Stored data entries
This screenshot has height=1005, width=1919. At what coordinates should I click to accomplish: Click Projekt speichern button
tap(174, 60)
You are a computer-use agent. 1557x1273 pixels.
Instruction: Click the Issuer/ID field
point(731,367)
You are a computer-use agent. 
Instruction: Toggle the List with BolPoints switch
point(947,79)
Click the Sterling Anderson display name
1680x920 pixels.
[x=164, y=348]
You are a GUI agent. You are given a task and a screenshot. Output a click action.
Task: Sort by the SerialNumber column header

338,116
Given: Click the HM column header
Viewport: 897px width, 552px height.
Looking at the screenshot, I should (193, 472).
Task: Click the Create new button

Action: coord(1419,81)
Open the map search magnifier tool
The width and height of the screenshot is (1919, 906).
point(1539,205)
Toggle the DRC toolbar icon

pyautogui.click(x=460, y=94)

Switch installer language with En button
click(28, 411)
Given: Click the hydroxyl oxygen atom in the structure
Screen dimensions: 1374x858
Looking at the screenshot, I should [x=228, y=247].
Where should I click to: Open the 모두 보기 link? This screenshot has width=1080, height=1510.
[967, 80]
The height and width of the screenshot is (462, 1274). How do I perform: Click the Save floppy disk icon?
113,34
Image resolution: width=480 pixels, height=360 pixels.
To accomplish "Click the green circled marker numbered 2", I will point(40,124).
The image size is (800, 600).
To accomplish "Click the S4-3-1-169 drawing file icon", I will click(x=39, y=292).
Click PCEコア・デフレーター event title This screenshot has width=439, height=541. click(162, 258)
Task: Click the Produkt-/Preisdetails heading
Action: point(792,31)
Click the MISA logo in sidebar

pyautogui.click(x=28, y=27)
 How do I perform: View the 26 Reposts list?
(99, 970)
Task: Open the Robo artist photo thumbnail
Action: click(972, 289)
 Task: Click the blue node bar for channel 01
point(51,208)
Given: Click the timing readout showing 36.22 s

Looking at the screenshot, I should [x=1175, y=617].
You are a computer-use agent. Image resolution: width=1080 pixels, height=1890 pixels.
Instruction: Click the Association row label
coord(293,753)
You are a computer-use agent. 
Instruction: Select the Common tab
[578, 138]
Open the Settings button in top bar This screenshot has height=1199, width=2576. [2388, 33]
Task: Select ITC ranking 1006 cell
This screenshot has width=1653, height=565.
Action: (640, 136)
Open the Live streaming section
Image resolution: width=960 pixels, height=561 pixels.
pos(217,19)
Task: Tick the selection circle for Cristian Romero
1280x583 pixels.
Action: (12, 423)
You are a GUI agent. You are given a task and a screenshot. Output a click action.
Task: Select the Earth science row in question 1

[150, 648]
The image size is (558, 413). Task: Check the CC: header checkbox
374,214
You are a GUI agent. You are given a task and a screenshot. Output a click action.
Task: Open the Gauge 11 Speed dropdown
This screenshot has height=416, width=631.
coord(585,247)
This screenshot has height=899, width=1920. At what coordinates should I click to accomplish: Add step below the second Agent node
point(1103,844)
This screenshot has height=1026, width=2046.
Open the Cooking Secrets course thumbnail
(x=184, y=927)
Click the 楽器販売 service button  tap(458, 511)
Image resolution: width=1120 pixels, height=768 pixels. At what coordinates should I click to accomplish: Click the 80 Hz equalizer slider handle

* _Description of the task_
Here the job is to restate all of the data word for word.

* _Answer to this exercise_
This screenshot has height=1005, width=1919. At what coordinates should I click to accomplish: Click Projekt speichern button
tap(174, 60)
You are a computer-use agent. 1557x1273 pixels.
Instruction: Click the Issuer/ID field
point(731,367)
You are a computer-use agent. 
Instruction: Toggle the List with BolPoints switch
point(947,79)
Click the Sterling Anderson display name
1680x920 pixels.
[x=164, y=348]
You are a GUI agent. You are given a task and a screenshot. Output a click action.
Task: Sort by the SerialNumber column header

338,116
Given: Click the HM column header
Viewport: 897px width, 552px height.
Looking at the screenshot, I should (193, 472).
Task: Click the Create new button

Action: coord(1419,81)
Open the map search magnifier tool
The width and height of the screenshot is (1919, 906).
point(1539,205)
Toggle the DRC toolbar icon

pyautogui.click(x=460, y=94)

Switch installer language with En button
click(28, 411)
Given: Click the hydroxyl oxygen atom in the structure
Screen dimensions: 1374x858
Looking at the screenshot, I should [x=228, y=247].
Where should I click to: Open the 모두 보기 link? This screenshot has width=1080, height=1510.
[967, 80]
The height and width of the screenshot is (462, 1274). How do I perform: Click the Save floppy disk icon?
113,34
Image resolution: width=480 pixels, height=360 pixels.
To accomplish "Click the green circled marker numbered 2", I will point(40,124).
The image size is (800, 600).
To accomplish "Click the S4-3-1-169 drawing file icon", I will click(x=39, y=292).
Click PCEコア・デフレーター event title This screenshot has width=439, height=541. click(162, 258)
Task: Click the Produkt-/Preisdetails heading
Action: point(792,31)
Click the MISA logo in sidebar

pyautogui.click(x=28, y=27)
 How do I perform: View the 26 Reposts list?
(99, 970)
Task: Open the Robo artist photo thumbnail
Action: click(972, 289)
 Task: Click the blue node bar for channel 01
point(51,208)
Given: Click the timing readout showing 36.22 s

Looking at the screenshot, I should [x=1175, y=617].
You are a computer-use agent. Image resolution: width=1080 pixels, height=1890 pixels.
Instruction: Click the Association row label
coord(293,753)
You are a computer-use agent. 
Instruction: Select the Common tab
[578, 138]
Open the Settings button in top bar This screenshot has height=1199, width=2576. [2388, 33]
Task: Select ITC ranking 1006 cell
This screenshot has width=1653, height=565.
Action: (640, 136)
Open the Live streaming section
Image resolution: width=960 pixels, height=561 pixels.
pos(217,19)
Task: Tick the selection circle for Cristian Romero
1280x583 pixels.
Action: (12, 423)
You are a GUI agent. You are given a task and a screenshot. Output a click action.
Task: Select the Earth science row in question 1

[150, 648]
The image size is (558, 413). Task: Check the CC: header checkbox
374,214
You are a GUI agent. You are given a task and a screenshot. Output a click action.
Task: Open the Gauge 11 Speed dropdown
This screenshot has height=416, width=631.
coord(585,247)
This screenshot has height=899, width=1920. At what coordinates should I click to accomplish: Add step below the second Agent node
point(1103,844)
This screenshot has height=1026, width=2046.
Open the Cooking Secrets course thumbnail
(x=184, y=927)
Click the 楽器販売 service button  tap(458, 511)
Image resolution: width=1120 pixels, height=768 pixels. At what coordinates should I click to accomplish: Click the 80 Hz equalizer slider handle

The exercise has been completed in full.